2. YOLOv8-C2f_CBAM (Backbone only): CBAM modules embedded within the backbone by replacing
standard C2f blocks with C2f_CBAM blocks, while the neck remains unchanged.
3. YOLOv8-CBAM (Backbone+Neck): The full proposed model.
In Table 3, The experimental results present that when CBAM was integrated only into the backbone,
the performance slightly decreased, indicating that the backbone alone is not sufficient
to fully exploit the benefits of the attention mechanism. In contrast, the full proposed
model achieved the best results with 75.2% precision, 77.6% recall, 81.0% mAP50, and
49.0% mAP50-95. Although both YOLOv8 and YOLOv8-CBAM achieved comparable precision
and mAP scores, YOLOv8-CBAM demonstrated a higher recall. This result implies that
YOLOv8-CBAM is able to detect a greater proportion of true weld defects, thus reducing
the likelihood of missing potential defects. In safety-critical domains such as weld
quality assurance, higher recall is essential to minimize the risk of undetected defects,
thereby enhancing the overall reliability and safety of the inspection process. Sample
detection results on test images are presented in Figure 5.
4.4 Inference Speed Analysis
To evaluate the impact of the CBAM integration on real-time usability, we measured
the inference speed(frames per second, FPS) of both the YOLOv8 and the proposed YOLOv8-CBAM
model in Table 4. The standard YOLOv8 model achieved 38.24 FPS, and after integrating the CBAM module,
the inference speed slightly decreased to 32.41 FPS due to additional channel and
spatial attention computations. To measure this, we performed a standardized FPS test
by running each model on a fixed 1024x1024 input. FPS was then computed as the number
of processed frames divided by the elapsed time. Despite increase in computational
cost, the proposed model still maintains real-time performance(≥ 30 FPS), confirming
that the enhancement in detection accuracy does not compromise practical deployability.

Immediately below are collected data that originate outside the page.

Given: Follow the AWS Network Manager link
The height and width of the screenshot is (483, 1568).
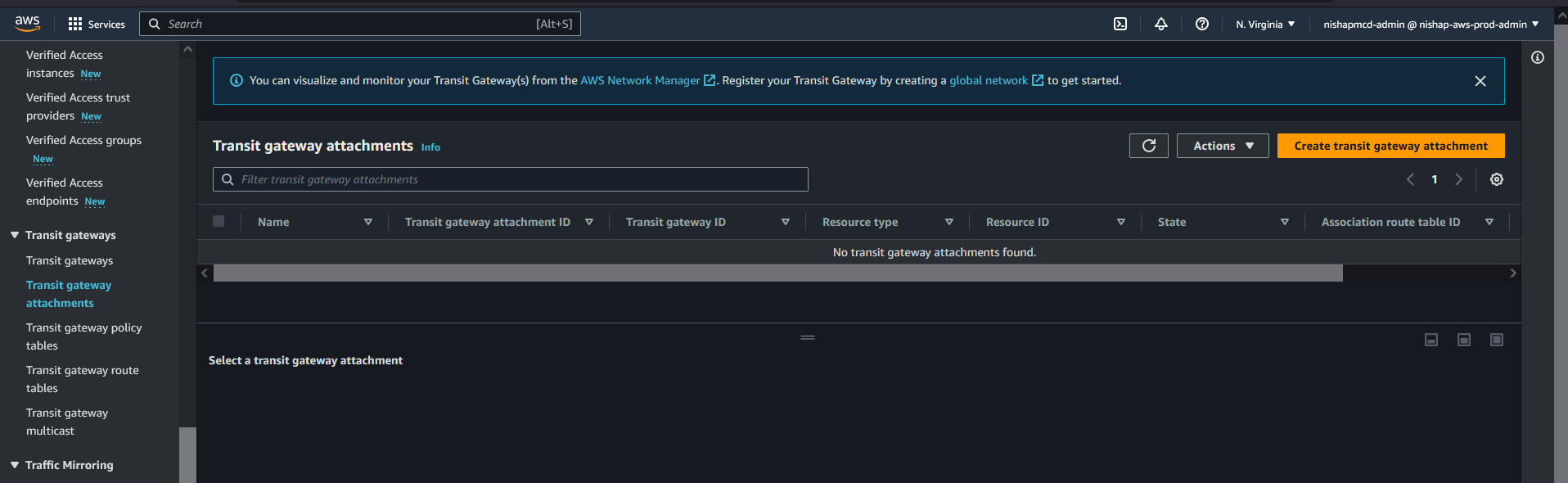Looking at the screenshot, I should (640, 80).
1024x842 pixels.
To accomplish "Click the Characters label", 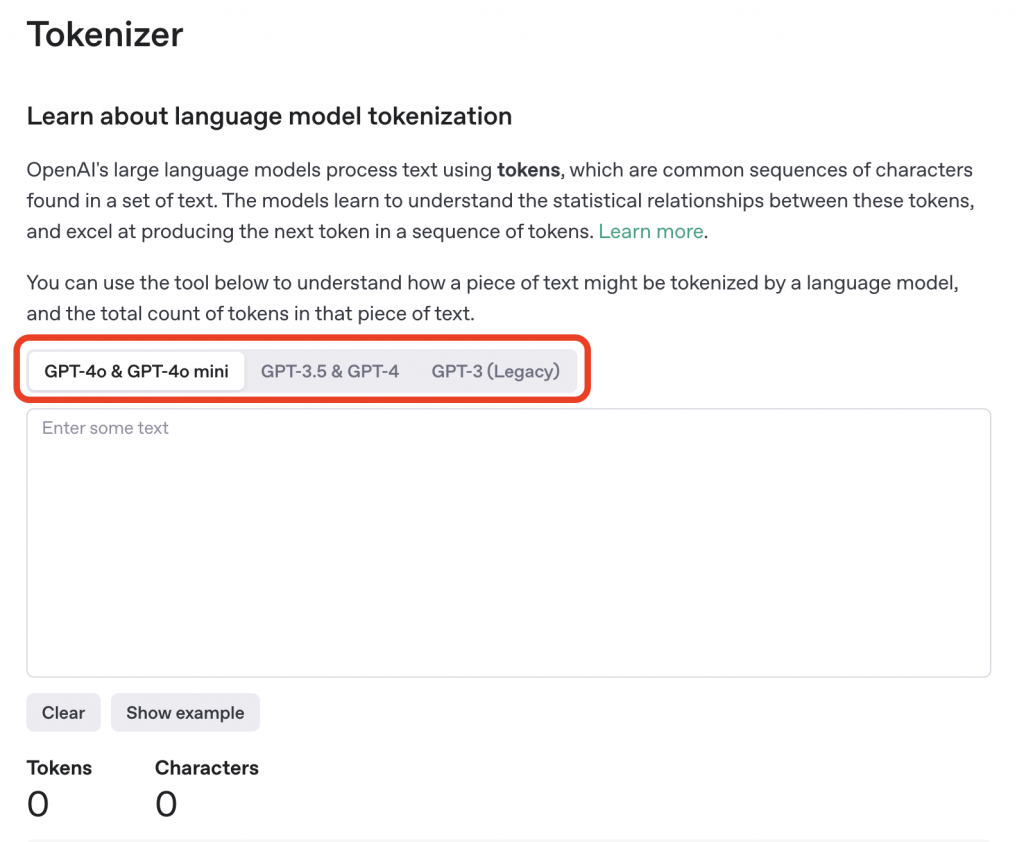I will 207,768.
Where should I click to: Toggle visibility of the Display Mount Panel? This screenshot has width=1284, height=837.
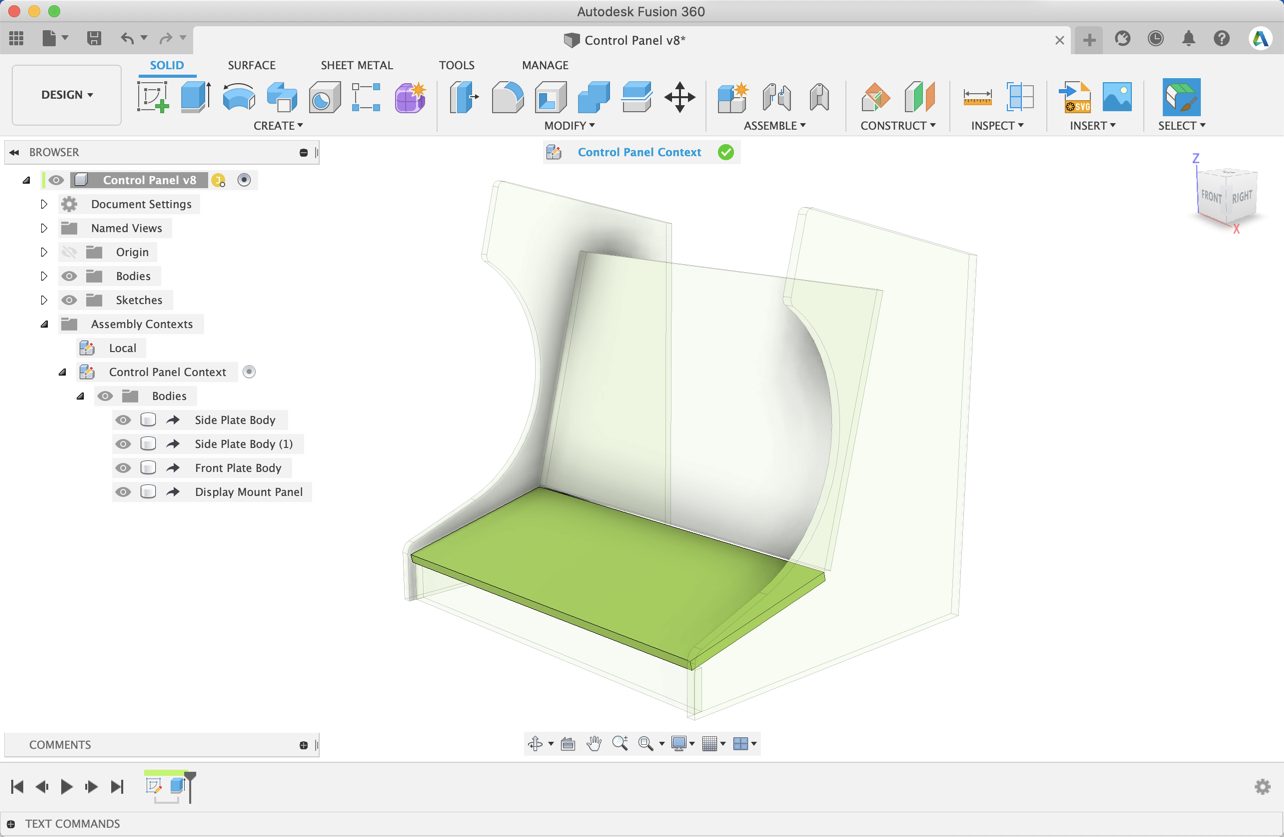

5. Conclusion and Future Works
In this study, we proposed YOLOv8-CBAM model by integrating the Convolutional Block
Attention Module (CBAM) into both the backbone and neck of the YOLOv8 architecture
to improve feature discrimination and spatial focus, therefore achieving more reliable
detection of weld surface defects. The experimental results demonstrated that YOLOv8-CBAM
achieved superior performance compared to baseline YOLO models, particularly in terms
of precision and recall, while also maintaining competitive mAP values across different
types. Despite these promising results, there are still directions for future research.
First, additional advanced modules such as Transformer-based or lightweight adaptive
attention blocks can be explored to further enhance the representation power of the
model. Second, extending the detection framework to multi-modal approaches(e.g., combining
ultrasonic signals, infrared, or X-ray images with visual data) may provide more comprehensive
insights for weld quality assessment.
Acknowledgements
This work was supported by an Electronics and Telecommunications Research Institute
(ETRI) grant funded by the Korean government [26ZK1100, Honam region regional industry-based
ICT convergence technology advancement support project].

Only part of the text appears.